The judgment of the Dubai Court of Appeal was appealed to the Dubai Court of Cassation. The appellant took up the following arguments in appeal, among others:
(a) there are multiple references to arbitration in the contract between the parties (in addition to the dispute resolution clause), which was evidence that the parties had agreed to resolve disputes through arbitration; and
(b) there is evidence that the parties negotiated the applicable arbitration rules before entering into the contract, which is evidence that the parties had agreed to resolve disputes through arbitration.
In October 2021, the Court of Cassation affirmed the judgment of the Court of Appeal and rejected the appeal.
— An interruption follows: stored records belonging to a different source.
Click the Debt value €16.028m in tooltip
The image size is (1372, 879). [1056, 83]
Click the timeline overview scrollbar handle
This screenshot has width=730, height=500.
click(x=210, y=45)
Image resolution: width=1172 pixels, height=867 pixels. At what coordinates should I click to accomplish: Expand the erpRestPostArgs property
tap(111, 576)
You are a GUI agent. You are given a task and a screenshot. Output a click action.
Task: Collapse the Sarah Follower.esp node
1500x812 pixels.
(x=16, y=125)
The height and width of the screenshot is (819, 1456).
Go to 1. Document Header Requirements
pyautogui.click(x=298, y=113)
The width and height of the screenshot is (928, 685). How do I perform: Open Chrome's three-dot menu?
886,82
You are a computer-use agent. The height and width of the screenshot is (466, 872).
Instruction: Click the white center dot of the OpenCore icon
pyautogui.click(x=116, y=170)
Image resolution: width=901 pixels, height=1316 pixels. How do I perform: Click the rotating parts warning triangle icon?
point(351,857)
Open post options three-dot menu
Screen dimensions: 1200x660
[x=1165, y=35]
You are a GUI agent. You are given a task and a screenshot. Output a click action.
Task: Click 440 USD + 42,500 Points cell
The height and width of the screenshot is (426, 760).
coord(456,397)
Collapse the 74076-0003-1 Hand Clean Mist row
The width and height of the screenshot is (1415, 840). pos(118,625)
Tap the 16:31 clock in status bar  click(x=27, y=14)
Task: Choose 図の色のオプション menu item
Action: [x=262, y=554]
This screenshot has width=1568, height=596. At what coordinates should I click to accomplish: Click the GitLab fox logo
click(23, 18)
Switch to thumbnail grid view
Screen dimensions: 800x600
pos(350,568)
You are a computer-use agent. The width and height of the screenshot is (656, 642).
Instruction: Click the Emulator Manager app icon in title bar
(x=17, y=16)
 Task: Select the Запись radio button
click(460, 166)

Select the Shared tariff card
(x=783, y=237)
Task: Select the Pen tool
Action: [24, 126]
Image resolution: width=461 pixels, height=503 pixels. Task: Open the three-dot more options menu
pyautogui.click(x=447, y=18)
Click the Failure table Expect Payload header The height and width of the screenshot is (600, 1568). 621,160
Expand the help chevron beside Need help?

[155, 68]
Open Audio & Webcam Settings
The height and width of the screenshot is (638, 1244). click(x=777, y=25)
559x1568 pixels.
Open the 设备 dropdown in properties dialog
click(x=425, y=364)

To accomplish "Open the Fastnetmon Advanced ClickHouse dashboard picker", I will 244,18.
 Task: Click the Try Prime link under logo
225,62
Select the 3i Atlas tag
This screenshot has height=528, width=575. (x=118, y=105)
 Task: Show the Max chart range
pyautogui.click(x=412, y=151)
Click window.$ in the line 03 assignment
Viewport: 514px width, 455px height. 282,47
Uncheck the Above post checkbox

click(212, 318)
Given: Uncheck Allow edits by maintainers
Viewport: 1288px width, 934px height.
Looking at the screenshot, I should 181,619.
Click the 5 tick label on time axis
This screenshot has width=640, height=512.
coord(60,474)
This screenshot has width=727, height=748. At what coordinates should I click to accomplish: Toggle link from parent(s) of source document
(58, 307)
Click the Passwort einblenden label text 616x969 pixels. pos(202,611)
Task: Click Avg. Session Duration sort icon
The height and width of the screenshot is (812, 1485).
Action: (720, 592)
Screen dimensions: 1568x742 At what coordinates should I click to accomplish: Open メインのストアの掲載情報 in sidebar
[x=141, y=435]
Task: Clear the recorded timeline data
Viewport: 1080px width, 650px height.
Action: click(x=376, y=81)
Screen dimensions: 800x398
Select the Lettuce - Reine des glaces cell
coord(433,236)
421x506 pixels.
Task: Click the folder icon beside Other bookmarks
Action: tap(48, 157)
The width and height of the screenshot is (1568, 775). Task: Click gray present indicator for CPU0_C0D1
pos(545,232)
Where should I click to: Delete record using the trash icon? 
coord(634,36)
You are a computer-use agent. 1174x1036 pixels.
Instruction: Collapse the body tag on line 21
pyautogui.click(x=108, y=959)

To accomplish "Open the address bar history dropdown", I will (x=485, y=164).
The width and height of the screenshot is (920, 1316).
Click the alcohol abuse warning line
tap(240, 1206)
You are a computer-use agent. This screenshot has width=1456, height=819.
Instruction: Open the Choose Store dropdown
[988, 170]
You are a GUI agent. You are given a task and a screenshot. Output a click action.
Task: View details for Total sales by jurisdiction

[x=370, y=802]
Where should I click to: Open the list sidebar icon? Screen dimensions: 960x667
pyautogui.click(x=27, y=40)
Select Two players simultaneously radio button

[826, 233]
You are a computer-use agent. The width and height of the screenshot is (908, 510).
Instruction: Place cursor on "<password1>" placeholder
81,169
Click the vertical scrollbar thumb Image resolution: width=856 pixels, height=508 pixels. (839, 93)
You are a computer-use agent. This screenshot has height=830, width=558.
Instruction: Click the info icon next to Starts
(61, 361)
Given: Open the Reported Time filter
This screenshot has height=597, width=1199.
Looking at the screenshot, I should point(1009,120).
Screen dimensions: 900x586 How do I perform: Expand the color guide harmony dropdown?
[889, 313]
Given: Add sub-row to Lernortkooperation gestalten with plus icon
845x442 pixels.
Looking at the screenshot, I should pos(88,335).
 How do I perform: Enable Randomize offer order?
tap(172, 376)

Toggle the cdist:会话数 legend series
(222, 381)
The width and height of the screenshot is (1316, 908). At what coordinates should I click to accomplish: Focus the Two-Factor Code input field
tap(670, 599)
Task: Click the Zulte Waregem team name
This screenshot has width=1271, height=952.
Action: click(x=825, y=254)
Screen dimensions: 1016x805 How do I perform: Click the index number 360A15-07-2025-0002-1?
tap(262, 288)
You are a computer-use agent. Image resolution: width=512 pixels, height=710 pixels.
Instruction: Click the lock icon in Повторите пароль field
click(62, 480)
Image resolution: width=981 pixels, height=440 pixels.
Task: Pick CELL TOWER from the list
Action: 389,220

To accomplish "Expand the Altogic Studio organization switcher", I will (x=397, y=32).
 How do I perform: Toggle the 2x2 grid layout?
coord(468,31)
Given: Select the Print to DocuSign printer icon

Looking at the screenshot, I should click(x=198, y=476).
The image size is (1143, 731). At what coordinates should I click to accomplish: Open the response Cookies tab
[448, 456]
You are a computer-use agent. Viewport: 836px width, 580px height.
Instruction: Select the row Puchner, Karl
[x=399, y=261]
In rejecting the argument summarized in (a) above, the Court of Cassation relied
on the principle that arbitration agreements must be narrowly construed, which is now a common reference in judgments addressing the validity of an arbitration agreement. The Court of Cassation went further, and held that where there is an optional arbitration clause and one of the parties commences litigation, the other may not seek to rely on the arbitration agreement to challenge the jurisdiction of the courts. Unfortunately, the Court of Cassation did not elaborate further on this principle in this judgment, and is a missed opportunity for useful guidance on issues surrounding optional arbitration clauses. Would it have made a difference if it was a unilateral optional arbitration clause? What would have been the position if a party commences arbitration, as opposed to litigation, first?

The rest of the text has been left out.